そして、トタンの社殿に向き直り、居ずまいをただし、丁寧に敬礼をした。続いて、踵をつけたまま回れ右をして、青年の方にきゅっと振り向いた。
揺れるループタイを右手でキュッと締め上げる。
「こんにちは。」
おじいさんはそう言ってから、深々と礼をする。
な、なんて美しい所作なんだ! 青年は見とれてしまい、危うく返礼をするのを忘れるところだった。
おじいさん:「これは歩兵の本領、という昔むかしの曲ですな。うん。ご存知ないと思いますよ。」
おじいさんは昔、仲間と共にこの歌を繰り返し歌ったものです。と言う。
よくよく話を聞くと、今度、生き残った戦友たちと同窓会をしようということになり、その時みんなで一緒に歌を歌おうということになったそうな。
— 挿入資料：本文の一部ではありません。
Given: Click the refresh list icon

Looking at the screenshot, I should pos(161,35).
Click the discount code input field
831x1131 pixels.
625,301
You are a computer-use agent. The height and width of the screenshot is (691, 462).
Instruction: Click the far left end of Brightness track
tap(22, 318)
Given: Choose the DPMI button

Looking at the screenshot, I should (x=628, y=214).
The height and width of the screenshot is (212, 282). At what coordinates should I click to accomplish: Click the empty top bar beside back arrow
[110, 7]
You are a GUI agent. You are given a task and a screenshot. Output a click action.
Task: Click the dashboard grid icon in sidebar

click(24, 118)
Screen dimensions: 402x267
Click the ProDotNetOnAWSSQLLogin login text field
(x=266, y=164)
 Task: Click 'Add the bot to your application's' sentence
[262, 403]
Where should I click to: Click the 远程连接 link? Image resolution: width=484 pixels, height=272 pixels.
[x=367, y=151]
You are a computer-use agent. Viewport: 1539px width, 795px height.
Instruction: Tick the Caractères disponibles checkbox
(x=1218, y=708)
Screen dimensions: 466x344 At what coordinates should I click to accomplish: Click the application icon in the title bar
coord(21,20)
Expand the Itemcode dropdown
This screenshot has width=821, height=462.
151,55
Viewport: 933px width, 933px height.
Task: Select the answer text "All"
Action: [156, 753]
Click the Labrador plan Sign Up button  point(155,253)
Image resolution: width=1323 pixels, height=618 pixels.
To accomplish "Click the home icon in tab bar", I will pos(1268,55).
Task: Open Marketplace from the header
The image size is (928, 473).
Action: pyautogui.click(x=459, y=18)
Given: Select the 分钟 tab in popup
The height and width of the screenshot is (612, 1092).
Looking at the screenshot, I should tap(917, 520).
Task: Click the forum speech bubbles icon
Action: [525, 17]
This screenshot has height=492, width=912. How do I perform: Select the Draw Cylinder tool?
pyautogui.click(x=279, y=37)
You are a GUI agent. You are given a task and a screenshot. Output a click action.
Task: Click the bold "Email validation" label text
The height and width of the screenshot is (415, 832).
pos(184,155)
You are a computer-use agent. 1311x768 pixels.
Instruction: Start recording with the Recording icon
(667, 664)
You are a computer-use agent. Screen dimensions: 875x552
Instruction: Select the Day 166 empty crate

それが嬉しくて、おじいさんは指揮の練習をこの神社でひとりやっていたというわけだ。
おじいさんは、
「ちょっとお尋ねするが。」
と口を開いた。青年はここにきた理由を聞かれると思ったが、違った。
「あなたは、うん。歌はお好きかな?」
青年は、相手からどんな質問がきたとしても即答する妙技を持っている。
青年:「はい! 歌は大好きです。えっと、僕が歌える曲は、蛍の光、故郷、仰げば尊し、とかです。」
メガネの下、おじいさんの目がキラリと光る。
仰げば尊し。蛍の光。うんうん。わしらは、その歌も何度も何度も、戦地で歌ったもんじゃ。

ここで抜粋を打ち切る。